Cuisine & Cie
Vin : Tchin, Chine !
Est-ce que les chinois apprécient autant le vin que les français ? Est-ce qu’ils l’appréhendent de la même manière ? Françoise Carrot-Diament, réalise une étude pour répondre à ces questions. Le mois dernier, un groupe de chinois s’est plié à un test de dégustation. Hier, ce sont des lyonnais qui se sont prêtés au jeu.
Françoise Carrot-Diament est passionnée de vin. Elle en a fait son métier puisqu’elle le commercialise en Chine. Aujourd’hui, elle va encore plus loin : elle réalise une étude comparative de dégustation pour obtenir un Diplôme Universitaire d’Analyse Sensorielle. «Ce n’est pas le tout de vendre un produit, il faut aussi faire connaître la culture de ce produit. Avec ces travaux, je découvre ce que recherchent les publics français et chinois.» Car c’est bien ça le but de l’opération, comparer les sensations de deux populations bien distinctes.
Il y a un mois, un groupe de chinois a effectué la dégustation, hier c’était au tour des français, à l’Université Professionnelle Internationale de Lyon. «Je ne recherche pas des amateurs de vin, pour que l’étude marche il faut que ce soit un public naïf, qui n’y connaissait rien.»
Il fallait pourtant s’y connaître un petit peu pour répondre au questionnaire : aspect clair, transparent ou huileux? Odeur âcre, fruitée ou brute?

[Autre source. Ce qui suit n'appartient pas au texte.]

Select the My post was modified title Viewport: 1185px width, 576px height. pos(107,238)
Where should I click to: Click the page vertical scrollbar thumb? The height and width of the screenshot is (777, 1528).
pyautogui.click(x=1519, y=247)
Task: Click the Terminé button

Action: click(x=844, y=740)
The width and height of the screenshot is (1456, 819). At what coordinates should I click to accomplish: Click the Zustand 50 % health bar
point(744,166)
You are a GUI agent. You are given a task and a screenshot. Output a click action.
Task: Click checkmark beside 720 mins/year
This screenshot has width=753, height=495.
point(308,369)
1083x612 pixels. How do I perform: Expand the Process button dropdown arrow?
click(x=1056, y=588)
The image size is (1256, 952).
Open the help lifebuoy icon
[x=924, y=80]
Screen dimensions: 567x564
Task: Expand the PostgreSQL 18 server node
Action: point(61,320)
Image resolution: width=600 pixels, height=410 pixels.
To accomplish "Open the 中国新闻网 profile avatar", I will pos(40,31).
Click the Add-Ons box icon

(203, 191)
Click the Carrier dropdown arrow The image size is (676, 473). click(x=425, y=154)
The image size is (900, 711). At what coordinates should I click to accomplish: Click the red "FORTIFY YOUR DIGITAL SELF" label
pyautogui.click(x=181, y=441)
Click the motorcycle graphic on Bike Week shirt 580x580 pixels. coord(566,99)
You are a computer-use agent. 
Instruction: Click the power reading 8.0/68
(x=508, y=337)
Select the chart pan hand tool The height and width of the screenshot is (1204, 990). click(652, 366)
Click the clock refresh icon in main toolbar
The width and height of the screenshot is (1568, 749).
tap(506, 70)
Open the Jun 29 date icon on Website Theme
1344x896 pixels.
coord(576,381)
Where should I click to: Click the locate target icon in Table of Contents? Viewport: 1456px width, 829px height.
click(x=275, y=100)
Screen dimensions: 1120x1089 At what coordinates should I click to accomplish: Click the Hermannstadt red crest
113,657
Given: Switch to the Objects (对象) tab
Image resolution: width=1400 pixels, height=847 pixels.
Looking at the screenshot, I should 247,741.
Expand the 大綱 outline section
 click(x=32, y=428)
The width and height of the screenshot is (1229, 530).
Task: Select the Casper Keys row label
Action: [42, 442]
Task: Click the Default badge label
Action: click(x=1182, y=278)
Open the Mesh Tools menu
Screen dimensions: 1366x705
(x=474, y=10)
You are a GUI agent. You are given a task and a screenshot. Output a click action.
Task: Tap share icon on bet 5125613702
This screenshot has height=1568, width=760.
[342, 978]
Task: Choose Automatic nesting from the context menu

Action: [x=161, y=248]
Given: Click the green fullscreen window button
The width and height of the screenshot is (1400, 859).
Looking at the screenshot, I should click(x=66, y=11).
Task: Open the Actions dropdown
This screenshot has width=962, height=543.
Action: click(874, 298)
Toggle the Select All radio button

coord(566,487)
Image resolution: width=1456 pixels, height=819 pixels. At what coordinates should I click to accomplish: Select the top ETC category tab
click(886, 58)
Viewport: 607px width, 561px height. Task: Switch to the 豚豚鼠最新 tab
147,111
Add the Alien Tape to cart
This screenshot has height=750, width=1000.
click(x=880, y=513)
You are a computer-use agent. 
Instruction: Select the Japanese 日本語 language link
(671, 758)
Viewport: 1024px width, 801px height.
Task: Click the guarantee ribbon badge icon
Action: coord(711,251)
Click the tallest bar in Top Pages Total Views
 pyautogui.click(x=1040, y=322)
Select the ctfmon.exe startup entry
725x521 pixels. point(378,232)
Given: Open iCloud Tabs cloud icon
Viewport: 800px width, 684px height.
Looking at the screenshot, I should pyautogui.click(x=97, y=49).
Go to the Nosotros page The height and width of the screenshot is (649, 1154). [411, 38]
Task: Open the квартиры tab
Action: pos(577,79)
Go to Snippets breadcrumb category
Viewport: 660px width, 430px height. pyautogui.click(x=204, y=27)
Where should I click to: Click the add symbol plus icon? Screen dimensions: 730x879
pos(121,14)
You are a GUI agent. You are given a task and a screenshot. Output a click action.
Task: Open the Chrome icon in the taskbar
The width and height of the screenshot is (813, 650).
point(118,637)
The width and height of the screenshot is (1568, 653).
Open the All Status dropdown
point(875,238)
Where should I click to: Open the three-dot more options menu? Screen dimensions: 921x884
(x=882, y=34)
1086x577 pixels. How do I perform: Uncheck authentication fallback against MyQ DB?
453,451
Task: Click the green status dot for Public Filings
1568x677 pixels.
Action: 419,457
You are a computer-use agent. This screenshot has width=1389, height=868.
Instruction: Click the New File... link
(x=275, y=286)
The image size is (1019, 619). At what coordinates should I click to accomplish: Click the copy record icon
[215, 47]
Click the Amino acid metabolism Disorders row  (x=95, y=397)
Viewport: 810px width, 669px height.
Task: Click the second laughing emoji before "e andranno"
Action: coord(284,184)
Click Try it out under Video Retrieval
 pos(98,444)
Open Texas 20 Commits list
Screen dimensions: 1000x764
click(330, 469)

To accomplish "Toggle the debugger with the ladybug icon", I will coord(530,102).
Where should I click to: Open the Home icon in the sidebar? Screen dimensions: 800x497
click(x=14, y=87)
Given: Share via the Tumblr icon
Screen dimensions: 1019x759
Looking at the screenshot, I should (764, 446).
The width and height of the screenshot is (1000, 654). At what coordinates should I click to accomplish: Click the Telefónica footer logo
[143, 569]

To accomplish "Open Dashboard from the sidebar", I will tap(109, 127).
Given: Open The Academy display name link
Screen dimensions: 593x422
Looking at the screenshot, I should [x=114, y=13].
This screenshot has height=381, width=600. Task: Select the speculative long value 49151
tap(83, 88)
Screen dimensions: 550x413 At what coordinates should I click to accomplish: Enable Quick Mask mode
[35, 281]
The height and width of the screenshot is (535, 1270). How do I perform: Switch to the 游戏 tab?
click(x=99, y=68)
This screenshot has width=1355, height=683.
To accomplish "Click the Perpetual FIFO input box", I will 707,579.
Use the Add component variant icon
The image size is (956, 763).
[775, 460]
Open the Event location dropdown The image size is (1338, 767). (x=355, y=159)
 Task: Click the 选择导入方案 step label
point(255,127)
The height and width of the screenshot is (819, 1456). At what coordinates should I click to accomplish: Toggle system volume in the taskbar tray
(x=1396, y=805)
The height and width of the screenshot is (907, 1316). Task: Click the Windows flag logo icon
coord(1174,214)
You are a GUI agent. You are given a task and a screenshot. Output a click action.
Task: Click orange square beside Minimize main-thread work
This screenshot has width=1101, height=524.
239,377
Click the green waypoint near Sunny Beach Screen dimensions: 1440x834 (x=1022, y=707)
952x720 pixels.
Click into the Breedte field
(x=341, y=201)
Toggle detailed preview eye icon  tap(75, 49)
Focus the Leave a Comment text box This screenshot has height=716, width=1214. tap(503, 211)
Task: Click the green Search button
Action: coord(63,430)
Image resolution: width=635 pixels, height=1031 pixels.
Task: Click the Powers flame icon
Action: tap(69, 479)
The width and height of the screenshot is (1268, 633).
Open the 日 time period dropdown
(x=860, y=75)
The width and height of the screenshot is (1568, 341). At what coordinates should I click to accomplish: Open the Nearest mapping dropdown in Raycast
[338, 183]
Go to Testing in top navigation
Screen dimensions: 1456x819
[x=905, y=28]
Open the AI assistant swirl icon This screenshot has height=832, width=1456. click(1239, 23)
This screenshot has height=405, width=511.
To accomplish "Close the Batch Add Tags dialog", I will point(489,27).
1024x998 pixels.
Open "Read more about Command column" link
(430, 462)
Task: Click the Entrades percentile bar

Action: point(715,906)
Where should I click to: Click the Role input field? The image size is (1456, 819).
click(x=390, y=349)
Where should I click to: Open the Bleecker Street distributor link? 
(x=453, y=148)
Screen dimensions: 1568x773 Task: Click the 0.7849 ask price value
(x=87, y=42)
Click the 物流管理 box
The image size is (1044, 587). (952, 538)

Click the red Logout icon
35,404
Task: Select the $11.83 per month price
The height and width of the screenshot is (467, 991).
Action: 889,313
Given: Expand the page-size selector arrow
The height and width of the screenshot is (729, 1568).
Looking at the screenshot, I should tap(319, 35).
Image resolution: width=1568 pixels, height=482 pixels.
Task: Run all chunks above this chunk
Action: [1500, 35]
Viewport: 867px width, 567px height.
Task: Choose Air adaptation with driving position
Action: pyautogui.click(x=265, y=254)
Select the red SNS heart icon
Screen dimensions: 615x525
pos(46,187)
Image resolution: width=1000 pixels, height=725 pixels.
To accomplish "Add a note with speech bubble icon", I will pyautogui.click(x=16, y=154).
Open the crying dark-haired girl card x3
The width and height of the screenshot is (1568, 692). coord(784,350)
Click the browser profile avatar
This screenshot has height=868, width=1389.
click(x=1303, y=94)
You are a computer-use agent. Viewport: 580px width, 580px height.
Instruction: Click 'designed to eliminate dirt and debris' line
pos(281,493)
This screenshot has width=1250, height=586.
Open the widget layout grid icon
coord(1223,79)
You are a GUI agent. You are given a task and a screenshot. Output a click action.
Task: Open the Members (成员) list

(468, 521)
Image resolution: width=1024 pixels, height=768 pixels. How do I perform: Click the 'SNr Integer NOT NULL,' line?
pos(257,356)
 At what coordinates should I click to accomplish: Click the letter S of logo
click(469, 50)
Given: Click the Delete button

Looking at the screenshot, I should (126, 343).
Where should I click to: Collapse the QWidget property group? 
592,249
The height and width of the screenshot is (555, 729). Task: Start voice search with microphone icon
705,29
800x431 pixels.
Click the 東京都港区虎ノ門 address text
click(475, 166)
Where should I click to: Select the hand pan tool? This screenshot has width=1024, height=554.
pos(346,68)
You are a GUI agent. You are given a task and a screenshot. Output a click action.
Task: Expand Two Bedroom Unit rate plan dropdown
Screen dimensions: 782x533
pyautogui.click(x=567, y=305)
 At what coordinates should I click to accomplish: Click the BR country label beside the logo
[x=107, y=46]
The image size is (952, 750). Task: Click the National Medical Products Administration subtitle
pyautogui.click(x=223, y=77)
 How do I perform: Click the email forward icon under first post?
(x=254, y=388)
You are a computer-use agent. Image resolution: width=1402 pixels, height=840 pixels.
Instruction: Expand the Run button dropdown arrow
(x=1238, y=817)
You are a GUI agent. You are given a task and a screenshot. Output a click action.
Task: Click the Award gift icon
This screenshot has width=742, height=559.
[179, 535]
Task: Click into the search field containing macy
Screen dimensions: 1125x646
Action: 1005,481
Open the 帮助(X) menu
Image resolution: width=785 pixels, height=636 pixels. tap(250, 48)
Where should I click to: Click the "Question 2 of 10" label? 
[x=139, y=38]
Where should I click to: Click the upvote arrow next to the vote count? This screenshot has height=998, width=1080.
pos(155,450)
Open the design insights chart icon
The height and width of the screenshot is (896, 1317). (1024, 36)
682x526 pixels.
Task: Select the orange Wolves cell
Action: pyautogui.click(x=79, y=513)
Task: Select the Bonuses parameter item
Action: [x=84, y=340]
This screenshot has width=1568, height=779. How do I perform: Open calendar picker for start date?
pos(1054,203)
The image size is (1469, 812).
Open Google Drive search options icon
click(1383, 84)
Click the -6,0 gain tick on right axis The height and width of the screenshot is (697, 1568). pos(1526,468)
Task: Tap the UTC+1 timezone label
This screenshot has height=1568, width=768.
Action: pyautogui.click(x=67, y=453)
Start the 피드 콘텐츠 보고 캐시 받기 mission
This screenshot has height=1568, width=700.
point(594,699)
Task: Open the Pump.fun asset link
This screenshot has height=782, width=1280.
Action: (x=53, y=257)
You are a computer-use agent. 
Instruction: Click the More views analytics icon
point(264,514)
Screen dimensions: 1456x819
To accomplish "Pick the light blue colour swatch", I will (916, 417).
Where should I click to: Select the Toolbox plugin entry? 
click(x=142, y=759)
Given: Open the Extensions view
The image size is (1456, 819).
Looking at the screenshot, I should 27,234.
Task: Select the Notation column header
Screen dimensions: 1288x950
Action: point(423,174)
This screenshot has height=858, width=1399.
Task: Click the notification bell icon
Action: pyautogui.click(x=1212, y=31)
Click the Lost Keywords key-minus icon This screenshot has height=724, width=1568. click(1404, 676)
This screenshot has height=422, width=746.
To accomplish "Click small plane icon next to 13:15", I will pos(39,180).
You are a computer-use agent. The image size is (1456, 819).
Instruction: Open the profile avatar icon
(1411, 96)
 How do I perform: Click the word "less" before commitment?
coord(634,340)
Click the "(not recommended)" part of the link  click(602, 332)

Goût de bergamote, de mousse ou de pipi de chat? Blanc, rosé et rouge, cinq vins sont passés au crible.
Maintenant que les deux publics ont rempli les importantes grilles de notation, il est temps pour Françoise Carrot-Diament d’analyser les résultats. Alors, est ce que les chinois perçoivent le vin comme nous ? Réponse le 4 septembre, date du grand examen pour la spécialiste.
Quelques règles d’œnologie
Qui n’a jamais rêver de se la jouer professionnel au restaurant quand le serveur apporte le vin? Vous vous amusez à le faire tourner, le sentir, le goûter… Mais ce n’est pas un jeu. Déguster le vin est tout un art. Voici quelques clefs pour être crédible devant vos amis.
Avant de déguster un vin, il faut le regarder. Pas n’importe comment ! Commencez par détecter d’éventuels troubles en observant la limpidité du liquide sur fond noir, le verre éclairé latéralement. La brillance du vin s’observe, elle, sur fond blanc, le verre tenu obliquement. La brillance est d’ailleurs très recherchée dans les vins blancs, elle est synonyme de bonne acidité. Observer ensuite la couleur du vin : plus il est foncé, plus il est réussi. Et le must, c’est le jambage : faîte tourner le verre, ce qui se dépose sur les parois renseigne sur la teneur en alcool du grand cru.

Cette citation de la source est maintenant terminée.